Monday’s US Supreme Court Decision upholding employment arbitration agreements is described as a win for employers, and its effects could reach the contingent workforce space.

The 5-4 decision upholds clauses in employment contracts that require workers to bring disputes via individual arbitration, rather than through other methods such as class-action lawsuits in the court.

Eric Rumbaugh, a partner with law firm Michael Best & Friedrich LLP, described the ruling as the most significant employment law decision in recent memory.

“The enforcement of arbitration clauses, by itself, is not that useful. In most cases, employers should not prefer arbitration to court. Arbitration has become as expensive and slow as court, and arbitration decisions are generally not appealable/reviewable,” Rumbaugh said. “However, the inclusion of an enforceable class waiver makes arbitration agreements much more attractive and the fact that the Supreme Court has enforced class waiver language in the employment context over the NLRB’s objections is a game-changer.”

However, it’s still possible the issue could come up again.

“This is not the first time the Supreme Court has solidly endorsed arbitration over objections to the fairness of arbitration, and it likely will not be the last,” he said. “I think we can expect some courts, believing they are acting in the interest of employees, to continue to be recalcitrant and attempt to find ways to avoid or disregard the Supreme Court’s ruling.”

Still, the decision was a clear, and rare, win for employers, Rumbaugh said.

Bloomberg reported the ruling could affect lawsuits against Uber by drivers claiming they were misclassified as independent contractors.

In a blog post, law firm Seyfarth Shaw noted the ruling does not mean an end to all multi-claimant litigation.

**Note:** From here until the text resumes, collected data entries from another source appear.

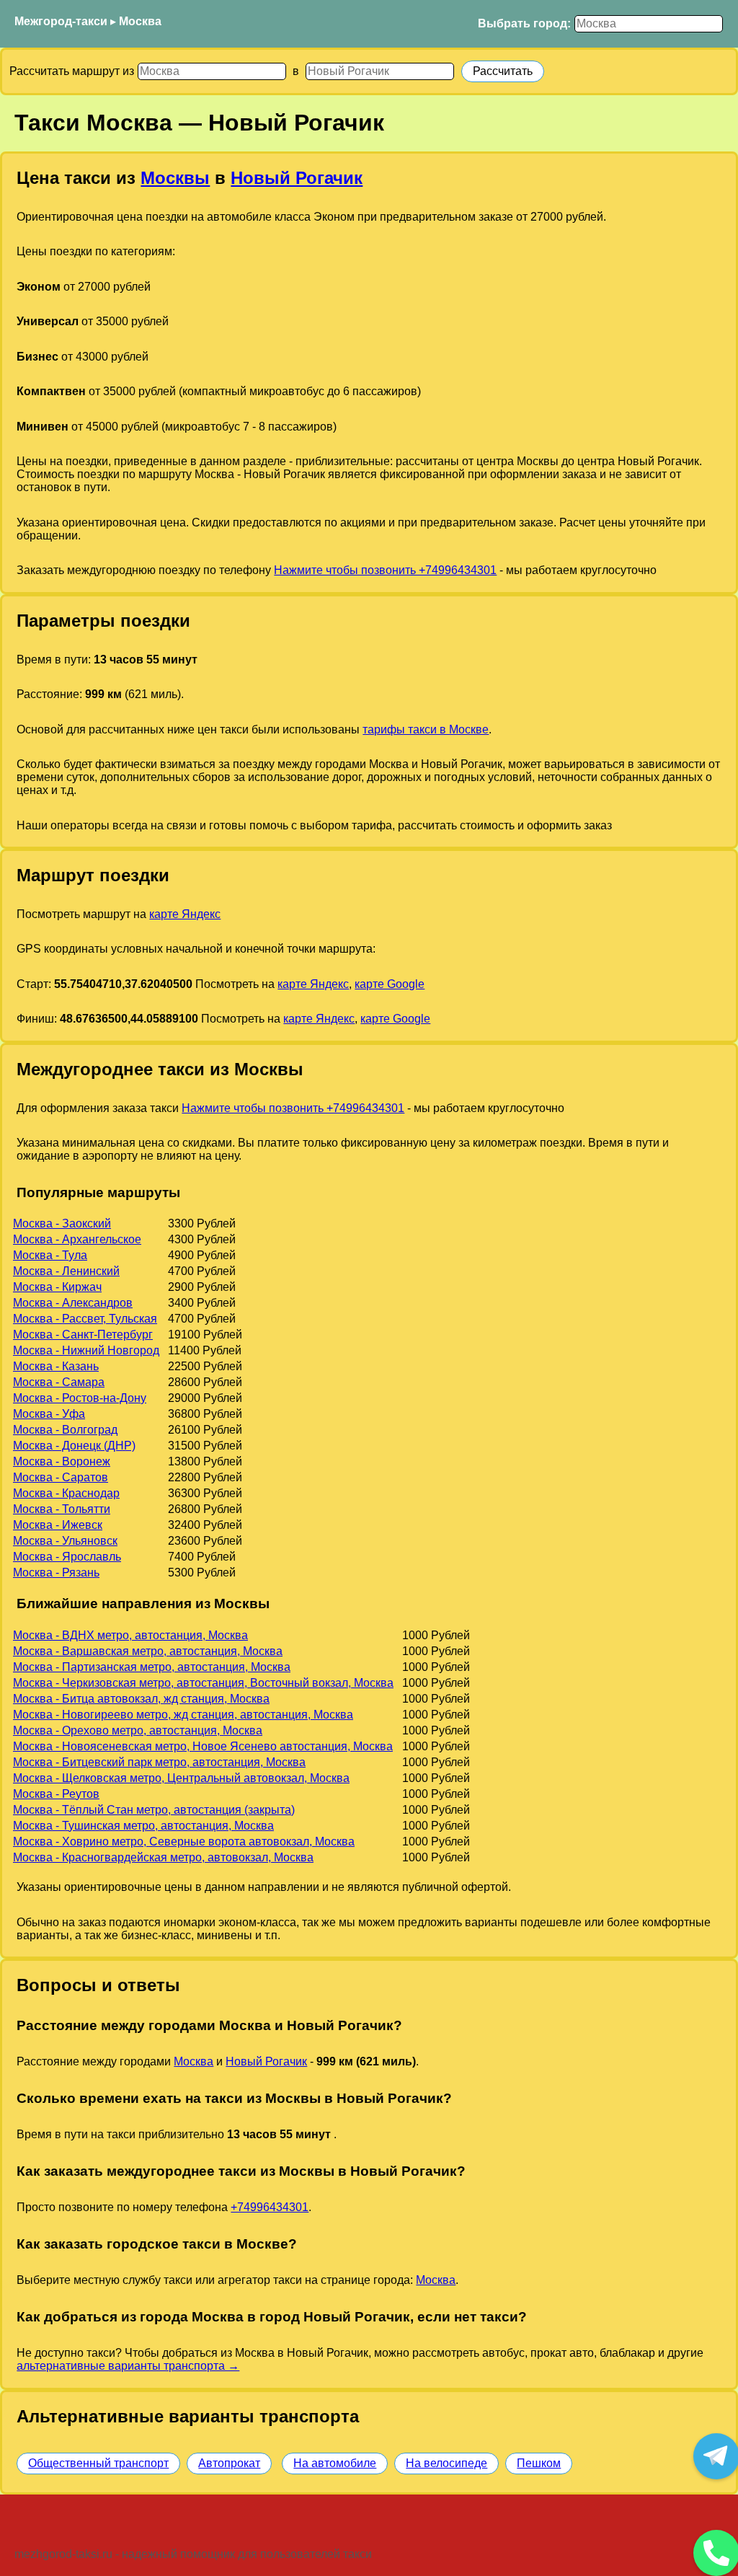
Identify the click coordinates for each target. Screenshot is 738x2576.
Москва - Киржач (57, 1287)
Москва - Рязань (56, 1572)
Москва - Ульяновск (65, 1541)
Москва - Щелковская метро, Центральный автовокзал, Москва (181, 1778)
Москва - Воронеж (61, 1461)
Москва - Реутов (56, 1794)
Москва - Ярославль (67, 1557)
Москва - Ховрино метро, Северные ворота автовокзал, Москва (184, 1841)
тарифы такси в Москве (426, 729)
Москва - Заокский (62, 1223)
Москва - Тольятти (61, 1509)
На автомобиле (334, 2463)
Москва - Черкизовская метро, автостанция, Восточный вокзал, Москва (203, 1683)
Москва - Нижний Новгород (86, 1350)
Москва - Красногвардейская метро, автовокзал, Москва (163, 1857)
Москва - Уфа (49, 1414)
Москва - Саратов (60, 1477)
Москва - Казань (56, 1366)
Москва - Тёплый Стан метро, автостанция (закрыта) (154, 1810)
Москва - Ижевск (57, 1525)
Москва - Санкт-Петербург (83, 1334)
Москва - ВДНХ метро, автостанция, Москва (130, 1635)
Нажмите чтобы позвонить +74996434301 (385, 570)
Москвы (175, 178)
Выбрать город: (524, 23)
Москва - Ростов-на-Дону (79, 1398)
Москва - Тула (50, 1255)
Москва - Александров (73, 1303)
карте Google (389, 984)
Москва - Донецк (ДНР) (74, 1445)
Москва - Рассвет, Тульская (85, 1319)
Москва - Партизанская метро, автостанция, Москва (151, 1667)
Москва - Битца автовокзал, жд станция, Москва (141, 1699)
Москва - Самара (59, 1382)
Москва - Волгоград (65, 1430)
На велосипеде (446, 2463)
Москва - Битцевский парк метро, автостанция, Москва (159, 1762)
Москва (140, 21)
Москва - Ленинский (66, 1271)
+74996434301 (269, 2207)
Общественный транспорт (98, 2463)
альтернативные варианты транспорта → (128, 2366)
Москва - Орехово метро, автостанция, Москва (137, 1730)
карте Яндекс (185, 914)
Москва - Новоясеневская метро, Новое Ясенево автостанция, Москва (203, 1746)
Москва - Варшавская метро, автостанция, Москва (148, 1651)
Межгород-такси (60, 21)
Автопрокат (229, 2463)
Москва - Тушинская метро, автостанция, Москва (143, 1825)
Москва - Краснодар (66, 1493)
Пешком (539, 2463)
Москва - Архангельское (77, 1239)
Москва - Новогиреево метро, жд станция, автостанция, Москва (183, 1714)
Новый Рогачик (297, 178)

Employees in California could still sue under the state’s Private Attorneys General Act and government agencies such as the Department of Labor could still sue on behalf of employees. “Meanwhile, some plaintiff-side attorneys have become skilled at bringing dozens of single-claimant arbitration matters against an employer at the same time, which might cost an employer more than defending a collective or class action in court,” according to the post.

The Supreme Court’s decision was delivered Monday by new Justice Neil Gorsuch.

“The policy may be debatable but the law is clear: Congress has instructed that arbitration agreements like those before us must be enforced as written,” according to the opinion. “While Congress is of course always free to amend this judgment, we see nothing suggesting it did so in the [National Labor Relations Act] — much less that it manifested a clear intention to displace the Arbitration Act.”

Justice Ruth Bader Ginsburg wrote the dissent, arguing that the Federal Arbitration Act does not permit employers to require employees “go it alone” without regards to rights laid out by the National Labor Relations Act allowing for employees to engage in concerted activities for their mutual air or protection.

“Individually, their claims are small, scarcely of a size warranting the expense of seeking redress alone,” according to the dissent. “But by joining together with others similarly circumstanced, employees can gain effective redress for wage underpayment commonly experienced.”

Ginsburg also wrote “the inevitable result of today’s decision will be the underenforcement of federal and state statutes designed to advance the well-being of vulnerable workers.”

The court’s decision comes after Uber and Lyft last week announced they were doing away with mandatory arbitration for sexual assault claims.